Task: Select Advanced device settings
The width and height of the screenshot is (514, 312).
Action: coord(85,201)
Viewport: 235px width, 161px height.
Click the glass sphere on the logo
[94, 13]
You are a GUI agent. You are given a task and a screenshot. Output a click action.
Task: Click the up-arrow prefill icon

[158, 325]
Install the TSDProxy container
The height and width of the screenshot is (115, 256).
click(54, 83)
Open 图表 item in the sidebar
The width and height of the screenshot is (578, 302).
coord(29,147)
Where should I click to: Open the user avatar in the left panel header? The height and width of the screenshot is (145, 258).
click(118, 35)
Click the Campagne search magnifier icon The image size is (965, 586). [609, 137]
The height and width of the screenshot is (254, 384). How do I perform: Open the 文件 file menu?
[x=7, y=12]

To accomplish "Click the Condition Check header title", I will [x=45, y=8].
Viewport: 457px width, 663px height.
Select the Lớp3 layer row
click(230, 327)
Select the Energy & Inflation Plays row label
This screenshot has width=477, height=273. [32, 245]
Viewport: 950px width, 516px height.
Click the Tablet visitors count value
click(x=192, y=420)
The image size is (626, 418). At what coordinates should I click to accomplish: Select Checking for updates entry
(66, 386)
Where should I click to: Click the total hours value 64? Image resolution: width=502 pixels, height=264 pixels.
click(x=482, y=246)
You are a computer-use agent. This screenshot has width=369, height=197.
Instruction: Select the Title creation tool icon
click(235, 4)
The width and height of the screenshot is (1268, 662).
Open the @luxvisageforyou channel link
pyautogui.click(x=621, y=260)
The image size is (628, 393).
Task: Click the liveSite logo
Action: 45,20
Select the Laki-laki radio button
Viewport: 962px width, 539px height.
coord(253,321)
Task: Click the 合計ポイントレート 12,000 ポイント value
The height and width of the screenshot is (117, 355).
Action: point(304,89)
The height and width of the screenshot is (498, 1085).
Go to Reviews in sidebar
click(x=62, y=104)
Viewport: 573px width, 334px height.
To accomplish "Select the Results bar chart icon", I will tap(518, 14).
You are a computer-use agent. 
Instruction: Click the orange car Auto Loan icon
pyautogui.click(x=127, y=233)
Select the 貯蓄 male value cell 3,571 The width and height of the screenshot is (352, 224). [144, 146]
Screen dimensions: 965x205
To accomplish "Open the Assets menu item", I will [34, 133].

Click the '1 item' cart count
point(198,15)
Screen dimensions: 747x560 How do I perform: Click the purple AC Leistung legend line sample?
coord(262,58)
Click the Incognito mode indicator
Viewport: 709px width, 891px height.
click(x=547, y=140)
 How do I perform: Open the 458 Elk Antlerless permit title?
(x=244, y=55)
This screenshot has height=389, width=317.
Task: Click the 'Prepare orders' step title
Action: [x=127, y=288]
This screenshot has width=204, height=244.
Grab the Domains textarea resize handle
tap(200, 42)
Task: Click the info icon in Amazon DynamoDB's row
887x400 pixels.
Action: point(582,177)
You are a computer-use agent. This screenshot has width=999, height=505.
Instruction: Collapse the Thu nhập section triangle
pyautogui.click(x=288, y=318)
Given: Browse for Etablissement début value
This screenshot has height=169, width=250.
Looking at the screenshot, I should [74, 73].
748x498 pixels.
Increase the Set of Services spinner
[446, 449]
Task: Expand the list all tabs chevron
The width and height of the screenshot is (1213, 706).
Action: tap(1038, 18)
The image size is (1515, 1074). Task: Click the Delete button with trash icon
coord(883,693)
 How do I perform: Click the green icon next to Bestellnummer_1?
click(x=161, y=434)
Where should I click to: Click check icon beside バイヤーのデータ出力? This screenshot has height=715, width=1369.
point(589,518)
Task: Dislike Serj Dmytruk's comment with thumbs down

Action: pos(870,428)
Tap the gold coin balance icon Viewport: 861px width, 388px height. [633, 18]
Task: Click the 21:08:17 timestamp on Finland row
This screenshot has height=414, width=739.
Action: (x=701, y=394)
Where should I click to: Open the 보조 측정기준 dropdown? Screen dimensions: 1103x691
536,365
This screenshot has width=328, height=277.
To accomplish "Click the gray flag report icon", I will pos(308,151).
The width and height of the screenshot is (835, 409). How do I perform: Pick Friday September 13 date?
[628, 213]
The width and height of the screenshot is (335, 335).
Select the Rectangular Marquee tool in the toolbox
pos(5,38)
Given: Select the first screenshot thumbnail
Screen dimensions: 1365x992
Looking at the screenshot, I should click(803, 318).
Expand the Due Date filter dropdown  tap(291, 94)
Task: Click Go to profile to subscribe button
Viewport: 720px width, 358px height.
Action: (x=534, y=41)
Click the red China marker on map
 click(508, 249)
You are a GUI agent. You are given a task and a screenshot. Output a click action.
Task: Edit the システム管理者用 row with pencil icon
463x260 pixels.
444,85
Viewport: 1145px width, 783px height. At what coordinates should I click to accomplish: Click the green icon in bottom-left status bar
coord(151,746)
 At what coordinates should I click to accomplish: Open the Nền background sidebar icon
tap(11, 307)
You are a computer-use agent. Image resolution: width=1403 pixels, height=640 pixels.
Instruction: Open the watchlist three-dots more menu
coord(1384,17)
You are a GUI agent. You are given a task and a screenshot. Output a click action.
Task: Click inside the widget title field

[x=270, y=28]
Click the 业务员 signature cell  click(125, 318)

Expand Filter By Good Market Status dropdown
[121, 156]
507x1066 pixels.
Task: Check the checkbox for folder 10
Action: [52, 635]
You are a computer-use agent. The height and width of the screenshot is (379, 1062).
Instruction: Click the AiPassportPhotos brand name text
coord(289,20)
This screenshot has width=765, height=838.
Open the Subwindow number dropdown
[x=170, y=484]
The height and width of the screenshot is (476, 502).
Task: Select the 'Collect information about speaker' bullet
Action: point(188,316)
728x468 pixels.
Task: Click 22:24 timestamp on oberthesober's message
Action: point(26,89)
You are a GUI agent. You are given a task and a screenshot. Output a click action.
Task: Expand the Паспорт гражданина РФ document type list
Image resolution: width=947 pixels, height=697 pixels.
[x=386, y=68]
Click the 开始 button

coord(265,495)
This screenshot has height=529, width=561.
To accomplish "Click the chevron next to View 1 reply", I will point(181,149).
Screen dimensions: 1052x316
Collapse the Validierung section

______________________________

(Work item) All of the material above needs to be output exactly, with no line left out.

(Exercise result)
Task: Select Advanced device settings
The width and height of the screenshot is (514, 312).
Action: coord(85,201)
Viewport: 235px width, 161px height.
Click the glass sphere on the logo
[94, 13]
You are a GUI agent. You are given a task and a screenshot. Output a click action.
Task: Click the up-arrow prefill icon

[158, 325]
Install the TSDProxy container
The height and width of the screenshot is (115, 256).
click(54, 83)
Open 图表 item in the sidebar
The width and height of the screenshot is (578, 302).
coord(29,147)
Where should I click to: Open the user avatar in the left panel header? The height and width of the screenshot is (145, 258).
click(118, 35)
Click the Campagne search magnifier icon The image size is (965, 586). [609, 137]
The height and width of the screenshot is (254, 384). How do I perform: Open the 文件 file menu?
[x=7, y=12]

To accomplish "Click the Condition Check header title", I will [x=45, y=8].
Viewport: 457px width, 663px height.
Select the Lớp3 layer row
click(230, 327)
Select the Energy & Inflation Plays row label
This screenshot has width=477, height=273. [32, 245]
Viewport: 950px width, 516px height.
Click the Tablet visitors count value
click(x=192, y=420)
The image size is (626, 418). At what coordinates should I click to accomplish: Select Checking for updates entry
(66, 386)
Where should I click to: Click the total hours value 64? Image resolution: width=502 pixels, height=264 pixels.
click(x=482, y=246)
You are a computer-use agent. This screenshot has width=369, height=197.
Instruction: Select the Title creation tool icon
click(235, 4)
The width and height of the screenshot is (1268, 662).
Open the @luxvisageforyou channel link
pyautogui.click(x=621, y=260)
The image size is (628, 393).
Task: Click the liveSite logo
Action: 45,20
Select the Laki-laki radio button
Viewport: 962px width, 539px height.
coord(253,321)
Task: Click the 合計ポイントレート 12,000 ポイント value
The height and width of the screenshot is (117, 355).
Action: point(304,89)
The height and width of the screenshot is (498, 1085).
Go to Reviews in sidebar
click(x=62, y=104)
Viewport: 573px width, 334px height.
To accomplish "Select the Results bar chart icon", I will tap(518, 14).
You are a computer-use agent. 
Instruction: Click the orange car Auto Loan icon
pyautogui.click(x=127, y=233)
Select the 貯蓄 male value cell 3,571 The width and height of the screenshot is (352, 224). [144, 146]
Screen dimensions: 965x205
To accomplish "Open the Assets menu item", I will [34, 133].

Click the '1 item' cart count
point(198,15)
Screen dimensions: 747x560 How do I perform: Click the purple AC Leistung legend line sample?
coord(262,58)
Click the Incognito mode indicator
Viewport: 709px width, 891px height.
click(x=547, y=140)
 How do I perform: Open the 458 Elk Antlerless permit title?
(x=244, y=55)
This screenshot has height=389, width=317.
Task: Click the 'Prepare orders' step title
Action: [x=127, y=288]
This screenshot has width=204, height=244.
Grab the Domains textarea resize handle
tap(200, 42)
Task: Click the info icon in Amazon DynamoDB's row
887x400 pixels.
Action: point(582,177)
You are a computer-use agent. This screenshot has width=999, height=505.
Instruction: Collapse the Thu nhập section triangle
pyautogui.click(x=288, y=318)
Given: Browse for Etablissement début value
This screenshot has height=169, width=250.
Looking at the screenshot, I should [74, 73].
748x498 pixels.
Increase the Set of Services spinner
[446, 449]
Task: Expand the list all tabs chevron
The width and height of the screenshot is (1213, 706).
Action: tap(1038, 18)
The image size is (1515, 1074). Task: Click the Delete button with trash icon
coord(883,693)
 How do I perform: Click the green icon next to Bestellnummer_1?
click(x=161, y=434)
Where should I click to: Click check icon beside バイヤーのデータ出力? This screenshot has height=715, width=1369.
point(589,518)
Task: Dislike Serj Dmytruk's comment with thumbs down

Action: pos(870,428)
Tap the gold coin balance icon Viewport: 861px width, 388px height. [633, 18]
Task: Click the 21:08:17 timestamp on Finland row
This screenshot has height=414, width=739.
Action: (x=701, y=394)
Where should I click to: Open the 보조 측정기준 dropdown? Screen dimensions: 1103x691
536,365
This screenshot has width=328, height=277.
To accomplish "Click the gray flag report icon", I will pos(308,151).
The width and height of the screenshot is (835, 409). How do I perform: Pick Friday September 13 date?
[628, 213]
The width and height of the screenshot is (335, 335).
Select the Rectangular Marquee tool in the toolbox
pos(5,38)
Given: Select the first screenshot thumbnail
Screen dimensions: 1365x992
Looking at the screenshot, I should click(803, 318).
Expand the Due Date filter dropdown  tap(291, 94)
Task: Click Go to profile to subscribe button
Viewport: 720px width, 358px height.
Action: (x=534, y=41)
Click the red China marker on map
 click(508, 249)
You are a GUI agent. You are given a task and a screenshot. Output a click action.
Task: Edit the システム管理者用 row with pencil icon
463x260 pixels.
444,85
Viewport: 1145px width, 783px height. At what coordinates should I click to accomplish: Click the green icon in bottom-left status bar
coord(151,746)
 At what coordinates should I click to accomplish: Open the Nền background sidebar icon
tap(11, 307)
You are a computer-use agent. Image resolution: width=1403 pixels, height=640 pixels.
Instruction: Open the watchlist three-dots more menu
coord(1384,17)
You are a GUI agent. You are given a task and a screenshot. Output a click action.
Task: Click inside the widget title field

[x=270, y=28]
Click the 业务员 signature cell  click(125, 318)

Expand Filter By Good Market Status dropdown
[121, 156]
507x1066 pixels.
Task: Check the checkbox for folder 10
Action: [52, 635]
You are a computer-use agent. The height and width of the screenshot is (379, 1062).
Instruction: Click the AiPassportPhotos brand name text
coord(289,20)
This screenshot has width=765, height=838.
Open the Subwindow number dropdown
[x=170, y=484]
The height and width of the screenshot is (476, 502).
Task: Select the 'Collect information about speaker' bullet
Action: point(188,316)
728x468 pixels.
Task: Click 22:24 timestamp on oberthesober's message
Action: point(26,89)
You are a GUI agent. You are given a task and a screenshot. Output a click action.
Task: Expand the Паспорт гражданина РФ document type list
Image resolution: width=947 pixels, height=697 pixels.
[x=386, y=68]
Click the 开始 button

coord(265,495)
This screenshot has height=529, width=561.
To accomplish "Click the chevron next to View 1 reply", I will point(181,149).
Screen dimensions: 1052x316
Collapse the Validierung section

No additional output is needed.